TASK INPUT ::
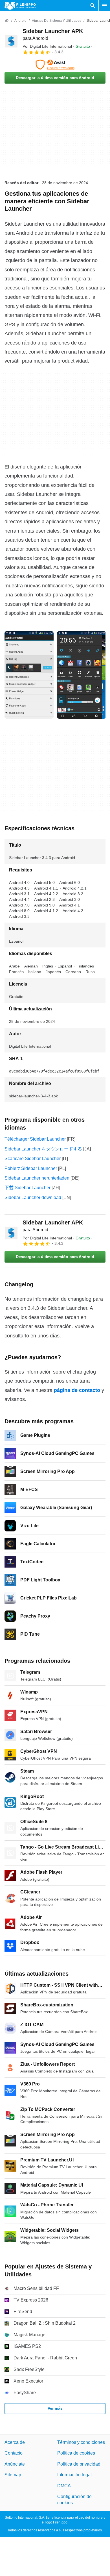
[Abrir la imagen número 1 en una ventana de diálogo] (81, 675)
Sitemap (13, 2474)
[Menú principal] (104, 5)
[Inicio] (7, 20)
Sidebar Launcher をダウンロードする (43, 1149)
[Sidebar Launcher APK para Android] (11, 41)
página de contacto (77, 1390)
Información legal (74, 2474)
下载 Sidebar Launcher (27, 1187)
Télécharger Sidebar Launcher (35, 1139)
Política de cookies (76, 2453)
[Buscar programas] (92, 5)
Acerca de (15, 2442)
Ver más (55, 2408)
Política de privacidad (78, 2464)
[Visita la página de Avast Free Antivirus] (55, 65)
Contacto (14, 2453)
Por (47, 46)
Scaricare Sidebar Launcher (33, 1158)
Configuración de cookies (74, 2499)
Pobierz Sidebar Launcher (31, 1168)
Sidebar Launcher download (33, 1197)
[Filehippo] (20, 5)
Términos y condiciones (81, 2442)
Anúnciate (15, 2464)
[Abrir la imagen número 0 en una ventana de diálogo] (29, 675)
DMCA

REQUIRED ACTION :: From the line holding "[Inicio] (7, 20)" through the final line of the data above, copy every line exactly as written. Include nothing else.

RESPONSE TO THIS TASK ::
[Inicio] (7, 20)
Sidebar Launcher をダウンロードする (43, 1149)
[Sidebar Launcher APK para Android] (11, 41)
página de contacto (77, 1390)
Información legal (74, 2474)
下载 Sidebar Launcher (27, 1187)
Télécharger Sidebar Launcher (35, 1139)
Política de cookies (76, 2453)
[Buscar programas] (92, 5)
Acerca de (15, 2442)
Ver más (55, 2408)
Política de privacidad (78, 2464)
[Visita la página de Avast Free Antivirus] (55, 65)
Contacto (14, 2453)
Por (47, 46)
Scaricare Sidebar Launcher (33, 1158)
Configuración de cookies (74, 2499)
Pobierz Sidebar Launcher (31, 1168)
Sidebar Launcher download (33, 1197)
[Filehippo] (20, 5)
Términos y condiciones (81, 2442)
Anúnciate (15, 2464)
[Abrir la imagen número 0 en una ventana de diálogo] (29, 675)
DMCA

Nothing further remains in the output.